▶ [COMPLETE THE FOLLOWING]
A – In the door trim passage, copy the stretch from "The fixing of" through "slight draft angle.", replacing "roof" with "top wall".
B – Continue the passage on installing door trim and spline-strips from the point where it stops.

▶ [EXCERPTED TEXT]
Content starts
The jamb-pieces 210,212 are secured to the spline-strips 216 over their whole lengths, which is why the securement of the jamb-pieces is so firm and rigid. In other installations, when door shims are used for example, jamb-pieces are secured at only perhaps two or three points along their lengths.

Finally, the trim 227 (FIG. 8) is pounded on. In the kit, the horizontal piece of trim is pre-cut, in the factory, to match the nominal door size; that is to say, to match exactly the width of the horizontal jamb-piece 210. The vertical pieces of trim may be arranged to be cut to the correct height by the carpenter, the mitred corners of the vertical of trim being done in the factory.

The fixing of the spline-strip 216 is done by inserting screws into the spline 230 itself--the spline being hollow, the screws go through clearance holes in the roof 232 of the spline, and abut the floor 234 of the spline. Staples (or screws, or nails, or other suitable fasteners) may be inserted through the main flat area 236 of the spline-strip, into the wall.

The use of the pre-made corner-pieces 220 makes it substantially less demanding to arrange that the piece of trim, when assembled, fit exactly together. The arms of the corner 220 are long enough to ensure the pieces of trim are forced to be correctly aligned to the corner-pieces.

In FIG. 8, the spline 230 itself has the bowed and slightly thinned roof 232, as previously described. The side walls 238 of the hollow spline are plain, and may be straight (parallel) or may have a slight draft angle.

In FIG. 8, the rib 240 is curved. The curved rib 240 interacts with the profile 243 of the trim piece in such a way that the rib presses forcefully against the side 245 of a groove 247 cut in the trim. The friction arising from this forceful contact holds the inner end 249 of the trim tight against the wall. (If only the main spline 230 were provided, i.e. if the rib 240 were not present, the inner end 249 of the trim might tend to lift.)

In the case of the installation of wood trim to preexisting buildings, the following points may be noted. Although the grooves in the jamb-pieces can be readily provided in new installations, it is, in general, not possible to provide grooves in the jamb pieces if the jamb pieces are already in existence in the building.

Thus, for home-improvement installations, there are no grooves on the jambs, and no barbed ribs or bars on the profile of the spline-strip 216' (FIG. 10). Still, the pre-made corners may be used with advantage.

First, the carpenter cuts the horizontal trim-piece with mitred ends, suitably to fit the door size. (Or, lumber stores may stock already-mitred-both-ends pieces of trim to suit standard door widths.) The carpenter assembles the two corner pieces to the horizontal trim piece, and presents those components in place on the wall, and marks the wall. He removes the corner pieces from the trim, and then nails the corner-pieces to the wall, in the positions as marked. A horizontal fill-in piece of spline-strip may be out slightly shorter than the space left between the corners-pieces, and this fill-in piece now in turn is pressed into the horizontal trim; the trim is then assembled lightly to the already fixed corner, and marks are made on the wall for the line of the fill-in piece. The trim is removed, and the fill-in piece nailed to the marks on the wall.

The carpenter can place the vertical piece of spline-strip similarly accurately. With all the spline strips all in place, finally the trim can be pounded on.
Content ends
▶ [MATERIAL SHOWN]
Content starts
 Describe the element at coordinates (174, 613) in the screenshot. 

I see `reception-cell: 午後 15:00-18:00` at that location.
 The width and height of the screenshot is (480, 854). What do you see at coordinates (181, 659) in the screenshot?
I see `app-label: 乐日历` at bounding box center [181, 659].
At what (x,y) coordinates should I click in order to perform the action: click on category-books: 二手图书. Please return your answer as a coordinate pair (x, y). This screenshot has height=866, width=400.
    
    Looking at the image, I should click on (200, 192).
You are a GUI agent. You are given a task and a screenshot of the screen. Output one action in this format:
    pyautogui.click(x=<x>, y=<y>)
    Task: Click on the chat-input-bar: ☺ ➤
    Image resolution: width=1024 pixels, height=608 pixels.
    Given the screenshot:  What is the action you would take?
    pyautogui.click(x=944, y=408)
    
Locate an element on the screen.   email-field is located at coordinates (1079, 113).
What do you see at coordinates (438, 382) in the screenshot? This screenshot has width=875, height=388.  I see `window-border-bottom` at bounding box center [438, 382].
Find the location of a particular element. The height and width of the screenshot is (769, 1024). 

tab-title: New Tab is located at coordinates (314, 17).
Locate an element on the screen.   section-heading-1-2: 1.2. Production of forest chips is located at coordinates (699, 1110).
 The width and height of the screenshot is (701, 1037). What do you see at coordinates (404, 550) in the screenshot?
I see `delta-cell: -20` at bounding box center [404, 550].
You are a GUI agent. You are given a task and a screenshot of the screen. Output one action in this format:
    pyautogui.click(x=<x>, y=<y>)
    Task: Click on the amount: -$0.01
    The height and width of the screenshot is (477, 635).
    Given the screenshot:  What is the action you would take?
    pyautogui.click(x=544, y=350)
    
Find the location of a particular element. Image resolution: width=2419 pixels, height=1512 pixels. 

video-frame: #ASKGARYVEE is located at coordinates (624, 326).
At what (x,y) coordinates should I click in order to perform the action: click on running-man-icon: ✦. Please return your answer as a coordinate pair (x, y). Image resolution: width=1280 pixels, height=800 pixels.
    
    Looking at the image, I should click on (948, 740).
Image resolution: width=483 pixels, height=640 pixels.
Content ends
▶ [OUTPUTS FOR THE TASKS]
A –
The fixing of the spline-strip 216 is done by inserting screws into the spline 230 itself--the spline being hollow, the screws go through clearance holes in the top wall 232 of the spline, and abut the floor 234 of the spline. Staples (or screws, or nails, or other suitable fasteners) may be inserted through the main flat area 236 of the spline-strip, into the wall.

The use of the pre-made corner-pieces 220 makes it substantially less demanding to arrange that the piece of trim, when assembled, fit exactly together. The arms of the corner 220 are long enough to ensure the pieces of trim are forced to be correctly aligned to the corner-pieces.

In FIG. 8, the spline 230 itself has the bowed and slightly thinned top wall 232, as previously described. The side walls 238 of the hollow spline are plain, and may be straight (parallel) or may have a slight draft angle.

B –
For home-improvement installations, more care is needed for marking and placement of the spline-strips than when the spline-strips were located in the grooves in the jamb-pieces. But still, the amount of care and attention with marking and placement, needed to make the trim appear neat (and especially for the mitred corners to fit accurately) is much less than with many conventional installation systems.

In the version of the profile shown in FIG. 9, the rib 240' is arranged to face the other way, i.e. to touch the other side of the groove of the trim. Now, the pressure between the rib 240' and the side of the groove 247 drives the profile of the plastic spline-strip into tension and the profile of the wood trim into compression, an arrangement that may be preferred in some cases.

It is emphasised that the above-described trim fixing systems are particularly suitable when the trim is of solid wood of the kind used for decorative trims, e.g. oak. It is a demanding task to secure solid wood trim, because the wood has a tendency to split at the corners of grooves. Therefore, the splines cannot be too tight a fit in the grooves: as explained, it is only when the splines and the grooves engage each other over their whole lengths that a nominally loose fit is found to be tight enough to hold the trim in place.

It may be noted that extruded plastic can change dimensions by as much as 2-3% with changes in humidity and temperature. Obviously, the householder does not want the trim to fall off in the winter, and by engineering the fit to obtain over the width of a relatively thin (e.g. 1 cm) spline, such percentage dimensional changes have insignificant effect on the fit. If the fit were between two surfaces that were, say, 5 cm apart, instead of 1 cm apart, the change of dimensions might easily lead to trim fall-off problems.

FIGS. 11-17 show another manner of arranging the trim attachment system.

One of the difficulties in providing solid wood trim is that the trim is so rigid that the trim does not easily conform to any slight undulations there might be in the side edge surface of the door jamb. As a result, if the door jamb does have undulations, although the inner lip of the trim might touch firmly against the door jamb at the high spots, elsewhere the lip of the trim might not touch the jamb, with the result that a gap appears. Such a gap, though small, can be very noticeable. FIGS. 11-17 show a way of drawing the inner lip of the trim tightly against the side edge surface of the door jamb.

In fact, a considerable force can be required to press the lip of the trim tightly against the low spots of the door jamb, given the solid (i.e. difficult-to-bend) nature of the wood trim. Therefore, even with an increased force pressing the lip against the jamb, there is still a limit as to the size of the undulations that can be tolerated.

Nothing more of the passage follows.